# Data extract start

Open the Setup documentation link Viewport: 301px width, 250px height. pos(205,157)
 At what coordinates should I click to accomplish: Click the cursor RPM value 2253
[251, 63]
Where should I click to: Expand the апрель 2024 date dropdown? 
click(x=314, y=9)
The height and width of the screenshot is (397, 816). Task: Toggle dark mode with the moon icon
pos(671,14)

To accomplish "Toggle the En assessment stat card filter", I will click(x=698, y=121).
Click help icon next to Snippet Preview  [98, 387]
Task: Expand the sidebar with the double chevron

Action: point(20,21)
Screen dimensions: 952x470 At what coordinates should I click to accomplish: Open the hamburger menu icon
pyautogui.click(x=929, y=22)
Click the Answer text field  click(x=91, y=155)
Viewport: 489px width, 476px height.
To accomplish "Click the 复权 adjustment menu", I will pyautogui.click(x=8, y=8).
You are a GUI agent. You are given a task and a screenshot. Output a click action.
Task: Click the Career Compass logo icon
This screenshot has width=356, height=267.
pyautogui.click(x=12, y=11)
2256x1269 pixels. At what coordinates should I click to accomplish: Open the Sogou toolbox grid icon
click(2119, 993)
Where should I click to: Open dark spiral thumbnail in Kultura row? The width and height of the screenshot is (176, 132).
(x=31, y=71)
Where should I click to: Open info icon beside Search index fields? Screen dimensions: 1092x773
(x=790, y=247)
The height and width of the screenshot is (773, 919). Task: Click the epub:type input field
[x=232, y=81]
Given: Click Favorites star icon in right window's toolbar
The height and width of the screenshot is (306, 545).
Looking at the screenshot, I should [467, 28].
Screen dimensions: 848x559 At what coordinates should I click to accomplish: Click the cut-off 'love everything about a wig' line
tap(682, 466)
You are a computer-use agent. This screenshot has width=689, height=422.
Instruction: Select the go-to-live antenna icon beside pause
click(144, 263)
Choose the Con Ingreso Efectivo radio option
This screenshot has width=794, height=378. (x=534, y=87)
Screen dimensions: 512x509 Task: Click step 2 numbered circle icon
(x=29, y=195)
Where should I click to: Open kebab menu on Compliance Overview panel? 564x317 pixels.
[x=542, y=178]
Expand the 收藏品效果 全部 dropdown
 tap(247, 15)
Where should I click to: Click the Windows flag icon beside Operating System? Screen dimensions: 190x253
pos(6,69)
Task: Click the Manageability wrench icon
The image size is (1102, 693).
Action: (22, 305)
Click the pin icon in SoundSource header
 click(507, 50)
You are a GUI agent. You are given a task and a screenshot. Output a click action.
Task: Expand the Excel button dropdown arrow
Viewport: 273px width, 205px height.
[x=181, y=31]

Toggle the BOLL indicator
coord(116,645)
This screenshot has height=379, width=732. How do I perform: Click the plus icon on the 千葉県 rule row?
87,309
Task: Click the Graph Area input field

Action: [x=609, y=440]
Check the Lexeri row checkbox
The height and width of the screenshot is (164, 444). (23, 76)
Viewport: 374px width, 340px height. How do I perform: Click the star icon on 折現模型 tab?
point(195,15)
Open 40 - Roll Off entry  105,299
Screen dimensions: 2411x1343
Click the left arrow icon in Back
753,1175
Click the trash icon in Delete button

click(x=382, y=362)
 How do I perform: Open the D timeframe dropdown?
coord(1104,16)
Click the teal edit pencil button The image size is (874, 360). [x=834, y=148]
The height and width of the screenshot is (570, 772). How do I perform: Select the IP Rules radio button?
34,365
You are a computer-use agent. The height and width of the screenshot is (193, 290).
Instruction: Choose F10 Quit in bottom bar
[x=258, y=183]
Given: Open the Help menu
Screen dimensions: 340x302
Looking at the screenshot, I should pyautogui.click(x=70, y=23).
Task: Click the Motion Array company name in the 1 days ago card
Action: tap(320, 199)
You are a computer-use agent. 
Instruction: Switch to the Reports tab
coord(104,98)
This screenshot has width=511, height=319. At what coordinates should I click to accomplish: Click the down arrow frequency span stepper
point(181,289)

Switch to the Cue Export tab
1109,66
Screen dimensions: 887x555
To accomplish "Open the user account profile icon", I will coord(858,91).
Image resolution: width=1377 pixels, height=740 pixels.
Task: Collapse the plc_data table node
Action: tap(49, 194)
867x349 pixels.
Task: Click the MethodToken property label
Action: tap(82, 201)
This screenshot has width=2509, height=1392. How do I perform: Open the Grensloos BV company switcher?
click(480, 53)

# Data extract end

What is required: Reproduce all of the records above word for word.

Worked solution:
Open the Setup documentation link Viewport: 301px width, 250px height. pos(205,157)
 At what coordinates should I click to accomplish: Click the cursor RPM value 2253
[251, 63]
Where should I click to: Expand the апрель 2024 date dropdown? 
click(x=314, y=9)
The height and width of the screenshot is (397, 816). Task: Toggle dark mode with the moon icon
pos(671,14)

To accomplish "Toggle the En assessment stat card filter", I will click(x=698, y=121).
Click help icon next to Snippet Preview  [98, 387]
Task: Expand the sidebar with the double chevron

Action: point(20,21)
Screen dimensions: 952x470 At what coordinates should I click to accomplish: Open the hamburger menu icon
pyautogui.click(x=929, y=22)
Click the Answer text field  click(x=91, y=155)
Viewport: 489px width, 476px height.
To accomplish "Click the 复权 adjustment menu", I will pyautogui.click(x=8, y=8).
You are a GUI agent. You are given a task and a screenshot. Output a click action.
Task: Click the Career Compass logo icon
This screenshot has width=356, height=267.
pyautogui.click(x=12, y=11)
2256x1269 pixels. At what coordinates should I click to accomplish: Open the Sogou toolbox grid icon
click(2119, 993)
Where should I click to: Open dark spiral thumbnail in Kultura row? The width and height of the screenshot is (176, 132).
(x=31, y=71)
Where should I click to: Open info icon beside Search index fields? Screen dimensions: 1092x773
(x=790, y=247)
The height and width of the screenshot is (773, 919). Task: Click the epub:type input field
[x=232, y=81]
Given: Click Favorites star icon in right window's toolbar
The height and width of the screenshot is (306, 545).
Looking at the screenshot, I should [467, 28].
Screen dimensions: 848x559 At what coordinates should I click to accomplish: Click the cut-off 'love everything about a wig' line
tap(682, 466)
You are a computer-use agent. This screenshot has width=689, height=422.
Instruction: Select the go-to-live antenna icon beside pause
click(144, 263)
Choose the Con Ingreso Efectivo radio option
This screenshot has width=794, height=378. (x=534, y=87)
Screen dimensions: 512x509 Task: Click step 2 numbered circle icon
(x=29, y=195)
Where should I click to: Open kebab menu on Compliance Overview panel? 564x317 pixels.
[x=542, y=178]
Expand the 收藏品效果 全部 dropdown
 tap(247, 15)
Where should I click to: Click the Windows flag icon beside Operating System? Screen dimensions: 190x253
pos(6,69)
Task: Click the Manageability wrench icon
The image size is (1102, 693).
Action: (22, 305)
Click the pin icon in SoundSource header
 click(507, 50)
You are a GUI agent. You are given a task and a screenshot. Output a click action.
Task: Expand the Excel button dropdown arrow
Viewport: 273px width, 205px height.
[x=181, y=31]

Toggle the BOLL indicator
coord(116,645)
This screenshot has height=379, width=732. How do I perform: Click the plus icon on the 千葉県 rule row?
87,309
Task: Click the Graph Area input field

Action: [x=609, y=440]
Check the Lexeri row checkbox
The height and width of the screenshot is (164, 444). (23, 76)
Viewport: 374px width, 340px height. How do I perform: Click the star icon on 折現模型 tab?
point(195,15)
Open 40 - Roll Off entry  105,299
Screen dimensions: 2411x1343
Click the left arrow icon in Back
753,1175
Click the trash icon in Delete button

click(x=382, y=362)
 How do I perform: Open the D timeframe dropdown?
coord(1104,16)
Click the teal edit pencil button The image size is (874, 360). [x=834, y=148]
The height and width of the screenshot is (570, 772). How do I perform: Select the IP Rules radio button?
34,365
You are a computer-use agent. The height and width of the screenshot is (193, 290).
Instruction: Choose F10 Quit in bottom bar
[x=258, y=183]
Given: Open the Help menu
Screen dimensions: 340x302
Looking at the screenshot, I should pyautogui.click(x=70, y=23).
Task: Click the Motion Array company name in the 1 days ago card
Action: tap(320, 199)
You are a computer-use agent. 
Instruction: Switch to the Reports tab
coord(104,98)
This screenshot has width=511, height=319. At what coordinates should I click to accomplish: Click the down arrow frequency span stepper
point(181,289)

Switch to the Cue Export tab
1109,66
Screen dimensions: 887x555
To accomplish "Open the user account profile icon", I will coord(858,91).
Image resolution: width=1377 pixels, height=740 pixels.
Task: Collapse the plc_data table node
Action: tap(49, 194)
867x349 pixels.
Task: Click the MethodToken property label
Action: tap(82, 201)
This screenshot has width=2509, height=1392. How do I perform: Open the Grensloos BV company switcher?
click(480, 53)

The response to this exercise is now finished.